A run of records
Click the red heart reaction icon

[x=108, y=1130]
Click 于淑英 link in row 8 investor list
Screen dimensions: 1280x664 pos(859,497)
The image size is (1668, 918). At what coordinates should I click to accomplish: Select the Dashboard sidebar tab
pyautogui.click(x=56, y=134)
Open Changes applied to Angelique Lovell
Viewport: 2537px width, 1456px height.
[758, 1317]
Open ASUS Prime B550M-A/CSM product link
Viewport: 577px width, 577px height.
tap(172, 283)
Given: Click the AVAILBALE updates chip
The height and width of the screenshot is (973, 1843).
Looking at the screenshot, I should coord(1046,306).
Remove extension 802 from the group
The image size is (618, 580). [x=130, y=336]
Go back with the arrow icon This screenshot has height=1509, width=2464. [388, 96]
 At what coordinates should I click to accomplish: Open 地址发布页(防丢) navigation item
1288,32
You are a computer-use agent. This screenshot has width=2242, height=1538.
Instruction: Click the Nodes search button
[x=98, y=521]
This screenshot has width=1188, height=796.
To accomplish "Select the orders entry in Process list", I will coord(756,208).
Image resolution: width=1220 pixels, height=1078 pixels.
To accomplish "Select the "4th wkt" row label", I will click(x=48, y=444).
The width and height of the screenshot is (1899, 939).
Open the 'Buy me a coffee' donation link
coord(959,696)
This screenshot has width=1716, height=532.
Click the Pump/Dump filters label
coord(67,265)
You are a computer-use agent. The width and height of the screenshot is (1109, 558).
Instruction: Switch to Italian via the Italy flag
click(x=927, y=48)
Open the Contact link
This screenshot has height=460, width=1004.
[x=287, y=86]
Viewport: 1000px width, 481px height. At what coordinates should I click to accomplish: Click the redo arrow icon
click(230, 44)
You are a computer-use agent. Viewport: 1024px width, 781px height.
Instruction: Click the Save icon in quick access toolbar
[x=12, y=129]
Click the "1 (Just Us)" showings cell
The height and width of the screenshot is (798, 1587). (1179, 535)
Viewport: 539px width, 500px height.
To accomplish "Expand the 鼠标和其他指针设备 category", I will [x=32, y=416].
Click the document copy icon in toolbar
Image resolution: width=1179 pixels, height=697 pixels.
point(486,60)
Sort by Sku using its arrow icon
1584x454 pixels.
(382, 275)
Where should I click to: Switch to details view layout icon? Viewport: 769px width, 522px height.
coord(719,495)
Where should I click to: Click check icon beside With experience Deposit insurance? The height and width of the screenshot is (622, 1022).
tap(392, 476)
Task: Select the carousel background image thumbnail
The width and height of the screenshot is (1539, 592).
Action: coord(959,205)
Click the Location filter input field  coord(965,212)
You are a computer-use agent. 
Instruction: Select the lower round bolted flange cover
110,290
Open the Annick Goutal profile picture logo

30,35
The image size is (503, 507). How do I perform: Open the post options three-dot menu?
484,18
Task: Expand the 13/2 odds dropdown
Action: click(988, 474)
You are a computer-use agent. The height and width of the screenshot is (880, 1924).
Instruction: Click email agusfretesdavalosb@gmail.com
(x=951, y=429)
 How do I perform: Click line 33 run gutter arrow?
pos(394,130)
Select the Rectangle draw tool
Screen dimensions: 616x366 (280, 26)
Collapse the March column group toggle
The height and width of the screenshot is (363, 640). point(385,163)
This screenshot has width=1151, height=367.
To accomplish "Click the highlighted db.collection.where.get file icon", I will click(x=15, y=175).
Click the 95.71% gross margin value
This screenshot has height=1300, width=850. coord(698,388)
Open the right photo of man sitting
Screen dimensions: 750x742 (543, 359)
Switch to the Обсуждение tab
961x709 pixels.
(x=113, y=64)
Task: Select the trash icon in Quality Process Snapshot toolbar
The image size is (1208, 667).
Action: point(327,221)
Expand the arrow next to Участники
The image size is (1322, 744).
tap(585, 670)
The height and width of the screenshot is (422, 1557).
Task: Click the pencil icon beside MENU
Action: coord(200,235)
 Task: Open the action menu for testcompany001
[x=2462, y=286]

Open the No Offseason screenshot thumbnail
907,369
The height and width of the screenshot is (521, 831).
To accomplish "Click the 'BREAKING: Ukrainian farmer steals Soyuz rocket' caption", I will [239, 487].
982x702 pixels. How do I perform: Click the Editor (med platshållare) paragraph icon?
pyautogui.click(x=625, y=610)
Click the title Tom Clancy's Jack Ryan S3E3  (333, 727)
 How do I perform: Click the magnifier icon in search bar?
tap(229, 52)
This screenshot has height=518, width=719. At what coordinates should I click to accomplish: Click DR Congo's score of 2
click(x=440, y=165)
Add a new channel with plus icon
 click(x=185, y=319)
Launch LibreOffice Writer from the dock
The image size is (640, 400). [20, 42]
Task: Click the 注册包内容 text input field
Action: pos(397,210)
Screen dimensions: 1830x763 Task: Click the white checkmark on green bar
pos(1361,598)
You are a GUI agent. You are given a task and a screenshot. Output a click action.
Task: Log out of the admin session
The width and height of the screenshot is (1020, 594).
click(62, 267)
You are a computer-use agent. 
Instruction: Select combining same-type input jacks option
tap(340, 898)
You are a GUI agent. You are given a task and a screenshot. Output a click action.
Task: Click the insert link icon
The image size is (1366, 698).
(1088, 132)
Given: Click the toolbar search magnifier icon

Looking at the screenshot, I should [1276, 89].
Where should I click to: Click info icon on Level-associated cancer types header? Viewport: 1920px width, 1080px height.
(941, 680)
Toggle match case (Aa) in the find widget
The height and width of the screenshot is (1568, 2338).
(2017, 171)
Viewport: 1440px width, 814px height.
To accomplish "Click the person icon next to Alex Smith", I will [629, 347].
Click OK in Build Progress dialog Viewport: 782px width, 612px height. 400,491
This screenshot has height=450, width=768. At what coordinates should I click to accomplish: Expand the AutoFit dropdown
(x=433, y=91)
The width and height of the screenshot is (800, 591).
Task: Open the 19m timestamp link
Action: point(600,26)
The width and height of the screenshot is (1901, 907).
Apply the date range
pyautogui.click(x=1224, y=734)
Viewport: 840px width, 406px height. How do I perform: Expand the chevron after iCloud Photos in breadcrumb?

• _Task statement_
In the lines from the one containing "Given: Click the toolbar" through the one containing "Click OK in", replace "icon" with "symbol" and give those lines again with nothing else changed.

• _Solution for this task_
Given: Click the toolbar search magnifier symbol

Looking at the screenshot, I should [1276, 89].
Where should I click to: Click info symbol on Level-associated cancer types header? Viewport: 1920px width, 1080px height.
(941, 680)
Toggle match case (Aa) in the find widget
The height and width of the screenshot is (1568, 2338).
(2017, 171)
Viewport: 1440px width, 814px height.
To accomplish "Click the person symbol next to Alex Smith", I will [629, 347].
Click OK in Build Progress dialog Viewport: 782px width, 612px height. 400,491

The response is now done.